The Boronda family patriarch, Manuel Boronda (1750-1826) accompanied Junípero Serra’s second expedition to Alta California. By 1790, Boronda was stationed at the Presidio of San Francisco and married Maria Gertrudis Higuera (1776-1851). The three sons of Manuel and Gertrudis Boronda were: José Canuto Boronda (1792-1882); José Eusebio Boronda (1808-1880) grantee of Rancho Rincon de Sanjon; and José Manuel Boronda (1803-1878), grantee of Rancho Los Laureles.

José Canuto Boronda was a soldier at Monterey and Missions San Antonio, San Miguel and San Juan Bautista. He married Francisca Castro (1799-1830) and they had nine children. He received the one square league Rancho Potrero de San Luis Obispo land grant in about 1842. His daughter Maria Concepcion Boronda (1820-1906) received the patent in 1870. She married Oliver Deleissegues, a French sea captain, and after his death she married Jose Maria Munoz, an attorney in 1851.

^^^^^^^^^^^^^^^^

Questions to answer:
**A.** In the Boronda family history, which rancho was granted to José Manuel Boronda?
**B.** Continue the Boronda family history, picking up after its final sentence.

^^^^^^^^^^^^^^^^

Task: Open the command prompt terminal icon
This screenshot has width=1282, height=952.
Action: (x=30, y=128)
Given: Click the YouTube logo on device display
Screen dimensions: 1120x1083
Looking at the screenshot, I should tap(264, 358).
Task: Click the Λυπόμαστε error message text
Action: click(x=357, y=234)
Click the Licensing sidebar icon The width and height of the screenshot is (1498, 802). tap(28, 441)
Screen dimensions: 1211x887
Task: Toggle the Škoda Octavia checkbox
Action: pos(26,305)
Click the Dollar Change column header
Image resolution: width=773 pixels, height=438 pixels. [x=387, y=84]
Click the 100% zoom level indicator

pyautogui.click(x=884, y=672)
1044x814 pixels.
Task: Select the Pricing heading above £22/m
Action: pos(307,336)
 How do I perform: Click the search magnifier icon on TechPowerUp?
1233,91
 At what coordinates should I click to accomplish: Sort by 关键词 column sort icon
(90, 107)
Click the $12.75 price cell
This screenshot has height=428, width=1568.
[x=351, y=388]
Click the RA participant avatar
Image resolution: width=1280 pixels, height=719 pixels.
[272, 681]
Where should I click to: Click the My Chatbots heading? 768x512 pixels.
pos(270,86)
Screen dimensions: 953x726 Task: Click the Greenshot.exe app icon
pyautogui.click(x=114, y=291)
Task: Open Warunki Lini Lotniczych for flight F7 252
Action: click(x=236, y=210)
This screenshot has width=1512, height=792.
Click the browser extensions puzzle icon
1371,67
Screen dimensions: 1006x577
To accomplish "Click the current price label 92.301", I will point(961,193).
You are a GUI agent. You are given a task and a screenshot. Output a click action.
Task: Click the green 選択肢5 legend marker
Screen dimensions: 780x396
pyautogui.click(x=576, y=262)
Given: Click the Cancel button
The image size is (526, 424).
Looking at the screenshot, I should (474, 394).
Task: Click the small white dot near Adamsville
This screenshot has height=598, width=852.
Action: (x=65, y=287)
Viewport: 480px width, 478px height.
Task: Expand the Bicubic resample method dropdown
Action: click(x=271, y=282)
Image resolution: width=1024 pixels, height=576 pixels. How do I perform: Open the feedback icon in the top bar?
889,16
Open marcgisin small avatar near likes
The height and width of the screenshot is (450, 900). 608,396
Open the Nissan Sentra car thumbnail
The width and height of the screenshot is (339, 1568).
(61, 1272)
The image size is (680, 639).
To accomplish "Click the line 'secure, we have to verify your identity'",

^^^^^^^^^^^^^^^^

Exercise answers:
**A.** Rancho Los Laureles.

**B.**
With the cession of California to the United States following the Mexican-American War, the 1848 Treaty of Guadalupe Hidalgo provided that the land grants would be honored. As required by the Land Act of 1851, a claim for Rancho Potrero de San Luis Obispo was filed with the Public Land Commission in 1853, and the grant was patented to María Concepción Boronda in 1870.

In 1854, Francisco Estevan Quintana (1809–1880) purchased Rancho Potrero de San Luis Obispo from Maria Concepcion "Chona" Boronda Munoz. After visiting Alta California in 1839 and 1841, Quintana bought a ranch near in the vicinity of Paso Robles. In 1843 he left with a party from New Mexico with his family and livestock, traveling over the Old Spanish Trail to the San Bernardino Valley, then on to San Luis Obispo in 1844. There he served as alcalde of San Luis Obispo in 1845 and 1849.

In 1880, Estevan's wife, Maria de Guadalupe Lujan Quintana inherited the ranch house and surrounding farm lands on the Rancho Potrero. Half of the rancho went to the heirs of his deceased daughter Manuela, minor children of her husband Dolores Herrera: sons Francisco, Estevan and Benito Herrera and daughters Dolores and Hellena Herrera.